Remark 1: Although the patient may be suspected to have COVID-19, administer appropriate empiric antimicrobials within 1 hour of identification of sepsis . Empiric antibiotic treatment should be based on the clinical diagnosis (community-acquired pneumonia, health care-associated pneumonia [if infection was acquired in health care setting] or sepsis), local epidemiology and susceptibility data, and national treatment guidelines.
Remark 2: When there is ongoing local circulation of seasonal influenza, empiric therapy with a neuraminidase inhibitor should be considered for the treatment for patients with influenza or at risk for severe disease .
Empiric therapy should be de-escalated on the basis of microbiology results and clinical judgment.
(1) Josh Farkas. COVID-19. The Internet Book of Critical Care. https://emcrit.org/ibcc/covid19/
(2) Ruan, Q., Yang, K., Wang, W. et al.

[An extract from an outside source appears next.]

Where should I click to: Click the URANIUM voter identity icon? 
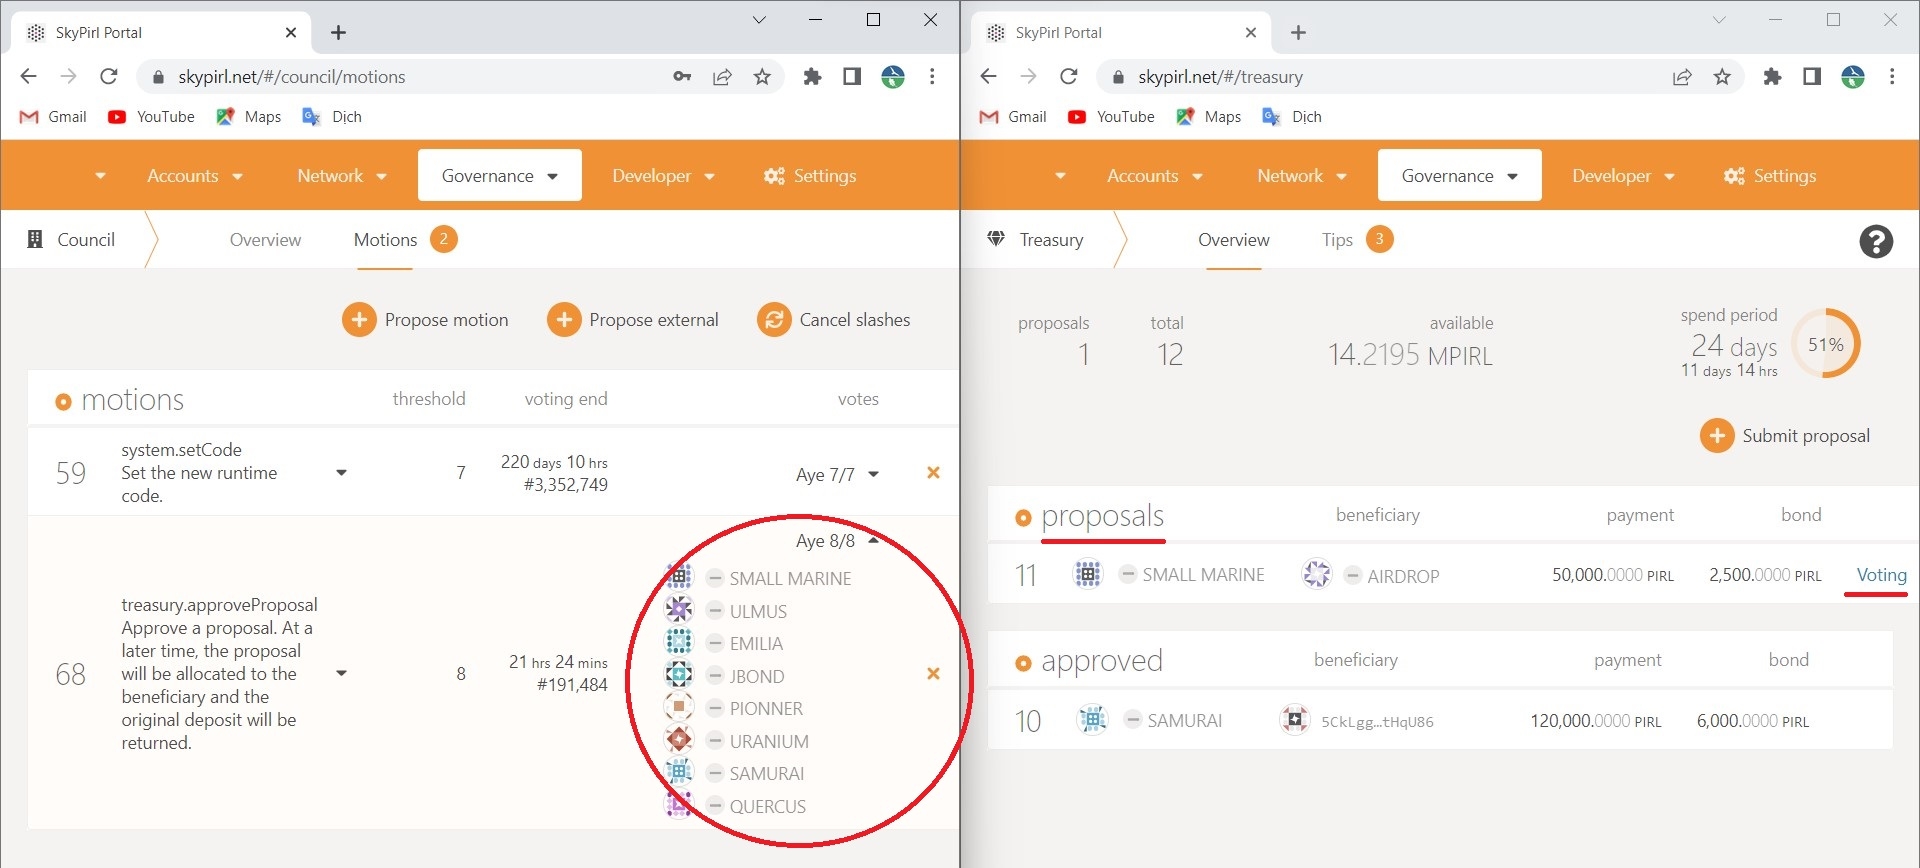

Clinical predictors of mortality due to COVID-19 based on an analysis of data of 150 patients from Wuhan, China. Intensive Care Med (2020). https://doi.org/10.1007/s00134-020-05991-x
(3) World Health Organization. Clinical management of severe acute respiratory infection (SARI) when COVID19 disease is suspected. Geneva: World Health Organization; 2020 (accessed 16 March 2020).
(4) Rhodes A, Evans LE, Alhazzani W, Levy MM, Antonelli M, Ferrer R et al. Surviving Sepsis Campaign: International Guidelines for Management of Sepsis and Septic Shock: 2016. Intensive Care Med. 2017;43(3):304-77. Epub 2017/01/20. doi: 10.1007/s00134-017-4683-6. PubMed PMID: 28101605.